DOCUMENT SOURCE =>
+ + +

Les réseaux sociaux sont mon péché mignon. A la fin de la journée, sur mon temps libre, j'ai le réflexe de m'y plonger pour m'abreuver d'images anodines, de textes engagés, de sarcasme savoureux, de décryptages animés de séries cultes des années 2000/2010, et de photos de chiots qui câlinent des ratons.
Pendant le premier confinement, alors que la majeure partie de la planète était assignée à domicile, j'utilisais Instagram comme fenêtre d'évasion pour me projeter dans le quotidien d'influenceuses au bout du monde ou de la rue, qui s'ennuyaient comme moi mais en anglais ou sans enfants. Plus glamour, me disais-je.
Et puis, la vie a repris. Et le rythme de travail ordinaire de ces icônes digitales aussi. Aux conseils de lectures, lives sur des sujets divers, documentation quotidienne de leur oisiveté imposée, se sont succédées des dizaines de stories sur toutes les tâches qu'elles entreprenaient. Un oeil sur les coulisses de leurs industries convoitées qui permettait de mettre en perspective le boulot qu'elles effectuaient - n'en déplaise aux haters qui pensent qu'un compte de 200 000 abonné·e·s s'alimente à mi-temps - mais qui m'a aussi foutu une pression démesurée.
Je m'explique.
A force de voir les autres bosser non-stop, sourire aux lèvres qui plus est, accolant à leurs séquences éphémères l'irritable slogan sauce capitaliste "Work Hard Play Hard" ou pire, l'impératif "Never Stop Working", j'ai commencé à comparer mes propres accomplissements.
Est-ce que moi aussi, j'avais coché toutes les cases de mon interminable to-do list, quitte à perdre le sommeil et ne plus voir ma famille ? Est-ce que moi aussi, j'adorais mon taf au point de veiller jusqu'à 2 heures du mat' pour autre chose qu'un marathon de Love Island ? La réponse étant bien évidemment non, la culpabilisation a suivi. Parce que les réseaux sociaux sont l'antre du flinguage de confiance en soi, du physique à la carrière.
Plus je tombais sur des témoignages de la dose de travail abattue par mes paires - principalement dans le domaine des médias - plus mon esprit s'emballait, traquant chaque petit détail de ma journée qui ne s'était pas passé comme prévu, chaque rendez-vous, texte, brief que je n'avais pas eu le temps de faire à temps. Parce que, flemmarde que je suis, j'avais préféré prendre une pause dej' que continuer à trier mes mails.

+ + +

DONNÉES AFFICHÉES =>
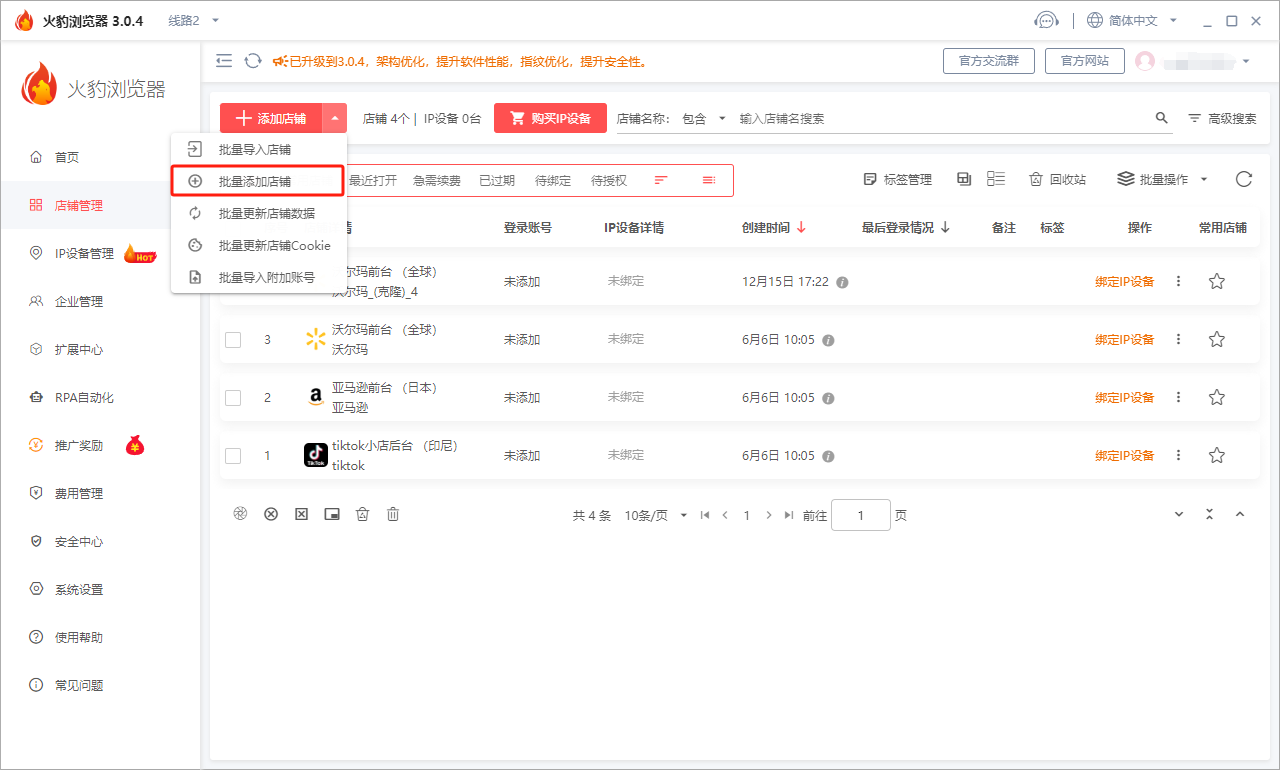The image size is (1280, 770).
Task: Open the feedback chat icon in title bar
Action: [x=1046, y=19]
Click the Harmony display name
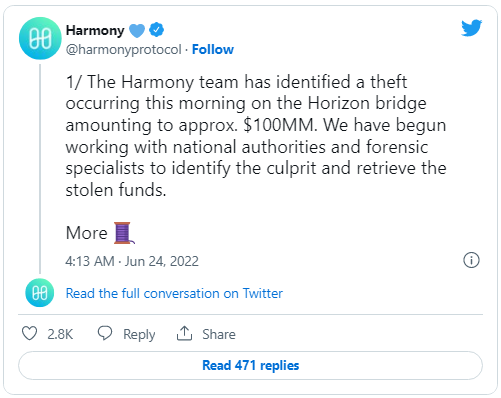Image resolution: width=501 pixels, height=398 pixels. [95, 30]
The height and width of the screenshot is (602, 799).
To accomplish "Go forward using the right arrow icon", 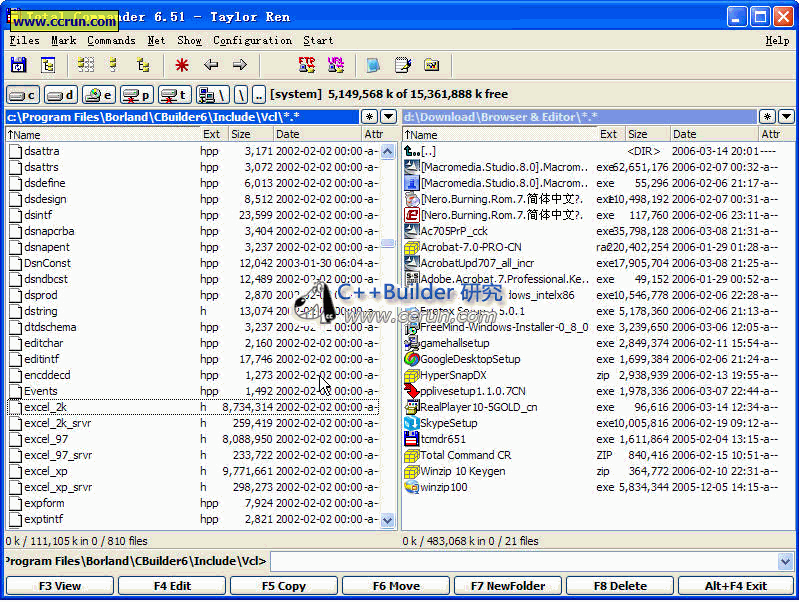I will pyautogui.click(x=240, y=66).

+ + +

LISTE DES CONSIGNES =>
1) Réécrivez le passage du document source qui commence aux mots "Pendant le premier" et s'arrête après "une pression démesurée.", en changeant "Instagram" en "TikTok".
2) D'après le document source, pour quelles raisons la culpabilisation a-t-elle suivi ? Répondez en une à trois phrases.

CORRIGÉ COMPLET =>
1)
Pendant le premier confinement, alors que la majeure partie de la planète était assignée à domicile, j'utilisais TikTok comme fenêtre d'évasion pour me projeter dans le quotidien d'influenceuses au bout du monde ou de la rue, qui s'ennuyaient comme moi mais en anglais ou sans enfants. Plus glamour, me disais-je.
Et puis, la vie a repris. Et le rythme de travail ordinaire de ces icônes digitales aussi. Aux conseils de lectures, lives sur des sujets divers, documentation quotidienne de leur oisiveté imposée, se sont succédées des dizaines de stories sur toutes les tâches qu'elles entreprenaient. Un oeil sur les coulisses de leurs industries convoitées qui permettait de mettre en perspective le boulot qu'elles effectuaient - n'en déplaise aux haters qui pensent qu'un compte de 200 000 abonné·e·s s'alimente à mi-temps - mais qui m'a aussi foutu une pression démesurée.

2) La culpabilisation a suivi parce que la réponse aux deux questions était non. Il s'agissait de savoir si toute la to-do list avait été cochée au prix du sommeil et de la famille, et si l'amour du travail poussait à veiller jusqu'à 2 heures du matin. Le document ajoute que les réseaux sociaux sont « l'antre du flinguage de confiance en soi, du physique à la carrière ».